Irish Times: Shell delays Mayo pipeline until next year: ôResponding to the development, Dr Mark Garavan, spokesman for the five men in prison and the Shell to Sea campaign, called on the firm to "use this pause to reconfigure the entire project, make it safer and better with an offshore terminal, and listen to the people of Mayo".: Friday Aug 05, 2005
Lorna Siggins, Marine Correspondent
Shell E&P Ireland says it will defer laying the offshore pipeline for the Corrib gas project until next year. The company said last night the temporary suspension "will not materially affect the project's completion schedule", and will "allow for a period of discussion and dialogue".
Shell would "use this time to address remaining public concerns and is fully committed to delivering the Corrib project, which will address Ireland's urgent need for an alternative indigenous natural gas supply", it said.
Responding to the development, Dr Mark Garavan, spokesman for the five men in prison and the Shell to Sea campaign, called on the firm to "use this pause to reconfigure the entire project, make it safer and better with an offshore terminal, and listen to the people of Mayo".
Shell welcomed the consent issued for the offshore pipeline this week by Minister for the Marine Noel Dempsey, but had decided to reschedule operations "after carefully considering all of the factors affecting the implementation of this phase".
The world's largest pipe-laying vessel, Solitaire, had been booked for the project later this month but the Erris Inshore Fishermen's Association indicated it was considering a blockade in Broadhaven Bay in protest over the imprisonment of the north Mayo residents opposed to the high- pressure onshore pipeline.
"While we strongly believe that all safety aspects of the onshore pipeline have been fully addressed, we want the public to have confidence that every reasonable step has been taken," Andy Pyle, Shell's chief executive, said last night. Deferral of offshore work was "a further sign of our commitment to safety", he said.
Shell has suspended work on the onshore pipeline, pending the safety review which the Minister has put out to tender. It said "essential environmental and safety work" would continue on it. It has been directed by the Minister to dismantle 3km of pipe welded without consent, and is still taking legal advice on this.
In a separate development, the Green Party has accused Mr Dempsey of exacerbating tensions over the Corrib gas issue by failing to release the environmental management plan for the project. The document is cited by the Minister's department in its plan of development for Corrib, which was signed off by former marine minister Frank Fahey in April 2002.
Green Party marine spokesman Eamon Ryan was promised a copy of the original plan in a reply by the Minister to a Dail question on November 17th, 2004. In that reply, the Minister referred to it as an "organic and evolving document" instead of a finished programme.
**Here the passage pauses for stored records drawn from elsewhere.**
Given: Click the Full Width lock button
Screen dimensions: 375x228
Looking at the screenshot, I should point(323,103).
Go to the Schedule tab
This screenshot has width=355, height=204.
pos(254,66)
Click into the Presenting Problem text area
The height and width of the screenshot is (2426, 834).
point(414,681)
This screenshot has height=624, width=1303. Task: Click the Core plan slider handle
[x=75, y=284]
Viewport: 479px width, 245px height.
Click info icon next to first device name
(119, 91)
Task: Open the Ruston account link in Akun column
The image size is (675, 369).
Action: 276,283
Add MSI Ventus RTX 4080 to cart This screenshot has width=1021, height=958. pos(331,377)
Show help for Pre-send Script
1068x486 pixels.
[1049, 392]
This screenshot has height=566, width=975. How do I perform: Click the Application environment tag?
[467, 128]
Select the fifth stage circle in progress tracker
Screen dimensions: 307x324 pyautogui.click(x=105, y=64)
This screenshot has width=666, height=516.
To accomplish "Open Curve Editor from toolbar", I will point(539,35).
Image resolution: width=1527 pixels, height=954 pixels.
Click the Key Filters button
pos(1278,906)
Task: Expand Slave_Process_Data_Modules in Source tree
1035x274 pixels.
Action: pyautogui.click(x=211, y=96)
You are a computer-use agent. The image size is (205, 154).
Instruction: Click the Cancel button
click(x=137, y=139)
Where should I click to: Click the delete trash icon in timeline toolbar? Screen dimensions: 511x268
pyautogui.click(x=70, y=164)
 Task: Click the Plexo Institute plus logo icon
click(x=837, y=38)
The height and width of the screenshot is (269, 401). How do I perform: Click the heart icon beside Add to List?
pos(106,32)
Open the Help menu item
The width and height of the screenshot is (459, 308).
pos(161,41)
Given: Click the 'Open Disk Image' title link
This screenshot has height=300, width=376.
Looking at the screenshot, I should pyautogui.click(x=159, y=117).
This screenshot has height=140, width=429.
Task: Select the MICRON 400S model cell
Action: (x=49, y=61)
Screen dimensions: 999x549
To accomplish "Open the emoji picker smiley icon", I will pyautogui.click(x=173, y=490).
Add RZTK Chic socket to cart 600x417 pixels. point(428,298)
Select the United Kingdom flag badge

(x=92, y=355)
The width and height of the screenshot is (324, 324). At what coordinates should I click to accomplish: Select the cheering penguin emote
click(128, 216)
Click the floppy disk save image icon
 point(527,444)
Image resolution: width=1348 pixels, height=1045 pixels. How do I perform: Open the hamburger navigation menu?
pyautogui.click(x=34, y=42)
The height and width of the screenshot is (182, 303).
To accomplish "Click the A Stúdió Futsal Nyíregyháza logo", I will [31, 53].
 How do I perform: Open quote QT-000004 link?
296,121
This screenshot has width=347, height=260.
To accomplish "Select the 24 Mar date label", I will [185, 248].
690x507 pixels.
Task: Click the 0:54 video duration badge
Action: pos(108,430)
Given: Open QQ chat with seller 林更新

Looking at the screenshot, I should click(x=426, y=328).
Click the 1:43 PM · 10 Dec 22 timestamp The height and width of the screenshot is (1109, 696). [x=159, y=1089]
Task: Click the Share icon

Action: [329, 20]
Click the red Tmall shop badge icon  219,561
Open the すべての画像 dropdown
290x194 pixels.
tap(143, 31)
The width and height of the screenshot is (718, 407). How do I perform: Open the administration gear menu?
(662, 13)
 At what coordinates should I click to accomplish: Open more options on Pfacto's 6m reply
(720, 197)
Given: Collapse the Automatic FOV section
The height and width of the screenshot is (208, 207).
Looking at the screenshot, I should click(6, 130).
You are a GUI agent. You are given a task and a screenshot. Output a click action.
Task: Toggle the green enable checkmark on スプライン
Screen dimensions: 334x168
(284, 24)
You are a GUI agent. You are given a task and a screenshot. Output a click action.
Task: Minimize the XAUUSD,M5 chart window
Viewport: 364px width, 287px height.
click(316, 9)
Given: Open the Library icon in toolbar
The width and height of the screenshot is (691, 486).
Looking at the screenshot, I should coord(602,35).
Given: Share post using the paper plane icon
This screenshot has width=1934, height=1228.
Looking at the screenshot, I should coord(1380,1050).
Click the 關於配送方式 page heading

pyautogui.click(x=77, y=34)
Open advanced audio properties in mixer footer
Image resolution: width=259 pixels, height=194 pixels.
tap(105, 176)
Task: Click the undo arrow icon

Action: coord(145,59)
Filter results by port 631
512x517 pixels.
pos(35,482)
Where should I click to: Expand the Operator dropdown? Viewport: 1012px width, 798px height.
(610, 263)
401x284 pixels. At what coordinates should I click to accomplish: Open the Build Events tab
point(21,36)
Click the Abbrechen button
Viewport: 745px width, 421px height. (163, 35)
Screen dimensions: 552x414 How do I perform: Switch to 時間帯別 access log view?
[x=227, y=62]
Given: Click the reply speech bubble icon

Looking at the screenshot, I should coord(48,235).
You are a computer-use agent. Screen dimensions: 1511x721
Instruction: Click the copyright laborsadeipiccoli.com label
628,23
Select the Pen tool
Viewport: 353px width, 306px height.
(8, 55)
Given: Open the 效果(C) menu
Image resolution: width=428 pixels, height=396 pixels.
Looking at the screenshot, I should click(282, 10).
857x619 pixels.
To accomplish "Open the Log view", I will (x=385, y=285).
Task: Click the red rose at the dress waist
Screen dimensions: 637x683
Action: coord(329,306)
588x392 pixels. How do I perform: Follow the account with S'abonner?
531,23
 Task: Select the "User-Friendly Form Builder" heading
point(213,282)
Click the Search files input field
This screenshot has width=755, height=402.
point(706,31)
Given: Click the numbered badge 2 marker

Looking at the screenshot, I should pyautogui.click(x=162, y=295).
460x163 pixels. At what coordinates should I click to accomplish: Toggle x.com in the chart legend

Failure to release it was a "symptom of the obstructionist and secretive attitude" which had helped to create the impasse in Mayo, Mr Ryan said.
A spokesman for the Minister said a copy was sent to Mr Ryan yesterday, but Mr Ryan had not received it by close of business.
Fianna Fail Mayo councillors Tim Quinn and Frank Chambers have expressed disappointment that the Minister has not yet responded to a request from Mayo County Council, issued on July 19th, to meet it.